(Records from a dataset)
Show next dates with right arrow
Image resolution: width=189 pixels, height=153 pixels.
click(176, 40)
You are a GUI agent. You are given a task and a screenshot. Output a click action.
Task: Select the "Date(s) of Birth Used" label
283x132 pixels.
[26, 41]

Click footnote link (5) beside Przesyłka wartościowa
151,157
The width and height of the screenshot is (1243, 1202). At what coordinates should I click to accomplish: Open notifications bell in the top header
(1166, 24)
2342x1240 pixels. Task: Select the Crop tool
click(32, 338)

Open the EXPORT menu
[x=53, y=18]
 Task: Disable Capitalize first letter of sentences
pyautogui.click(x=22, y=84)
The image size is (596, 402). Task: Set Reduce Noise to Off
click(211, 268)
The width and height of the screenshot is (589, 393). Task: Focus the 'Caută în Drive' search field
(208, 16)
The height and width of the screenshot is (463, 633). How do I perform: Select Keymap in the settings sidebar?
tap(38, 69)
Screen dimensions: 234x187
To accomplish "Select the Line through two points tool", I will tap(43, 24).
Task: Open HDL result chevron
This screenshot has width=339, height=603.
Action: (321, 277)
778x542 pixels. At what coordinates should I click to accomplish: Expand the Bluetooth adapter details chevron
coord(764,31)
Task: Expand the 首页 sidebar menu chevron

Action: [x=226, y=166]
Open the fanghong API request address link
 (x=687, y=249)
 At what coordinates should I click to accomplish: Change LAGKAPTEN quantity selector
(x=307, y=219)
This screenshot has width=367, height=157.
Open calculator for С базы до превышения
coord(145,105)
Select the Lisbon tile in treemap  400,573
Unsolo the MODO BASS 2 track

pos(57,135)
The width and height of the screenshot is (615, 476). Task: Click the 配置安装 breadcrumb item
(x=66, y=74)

(The exercise) Rewrite the records above, swapping every "chevron" for "caret" and leaving everything else unchanged.

(Written solution)
Show next dates with right arrow
Image resolution: width=189 pixels, height=153 pixels.
click(176, 40)
You are a GUI agent. You are given a task and a screenshot. Output a click action.
Task: Select the "Date(s) of Birth Used" label
283x132 pixels.
[26, 41]

Click footnote link (5) beside Przesyłka wartościowa
151,157
The width and height of the screenshot is (1243, 1202). At what coordinates should I click to accomplish: Open notifications bell in the top header
(1166, 24)
2342x1240 pixels. Task: Select the Crop tool
click(32, 338)

Open the EXPORT menu
[x=53, y=18]
 Task: Disable Capitalize first letter of sentences
pyautogui.click(x=22, y=84)
The image size is (596, 402). Task: Set Reduce Noise to Off
click(211, 268)
The width and height of the screenshot is (589, 393). Task: Focus the 'Caută în Drive' search field
(208, 16)
The height and width of the screenshot is (463, 633). How do I perform: Select Keymap in the settings sidebar?
tap(38, 69)
Screen dimensions: 234x187
To accomplish "Select the Line through two points tool", I will tap(43, 24).
Task: Open HDL result caret
This screenshot has width=339, height=603.
Action: (321, 277)
778x542 pixels. At what coordinates should I click to accomplish: Expand the Bluetooth adapter details caret
coord(764,31)
Task: Expand the 首页 sidebar menu caret

Action: [x=226, y=166]
Open the fanghong API request address link
 (x=687, y=249)
 At what coordinates should I click to accomplish: Change LAGKAPTEN quantity selector
(x=307, y=219)
This screenshot has width=367, height=157.
Open calculator for С базы до превышения
coord(145,105)
Select the Lisbon tile in treemap  400,573
Unsolo the MODO BASS 2 track

pos(57,135)
The width and height of the screenshot is (615, 476). Task: Click the 配置安装 breadcrumb item
(x=66, y=74)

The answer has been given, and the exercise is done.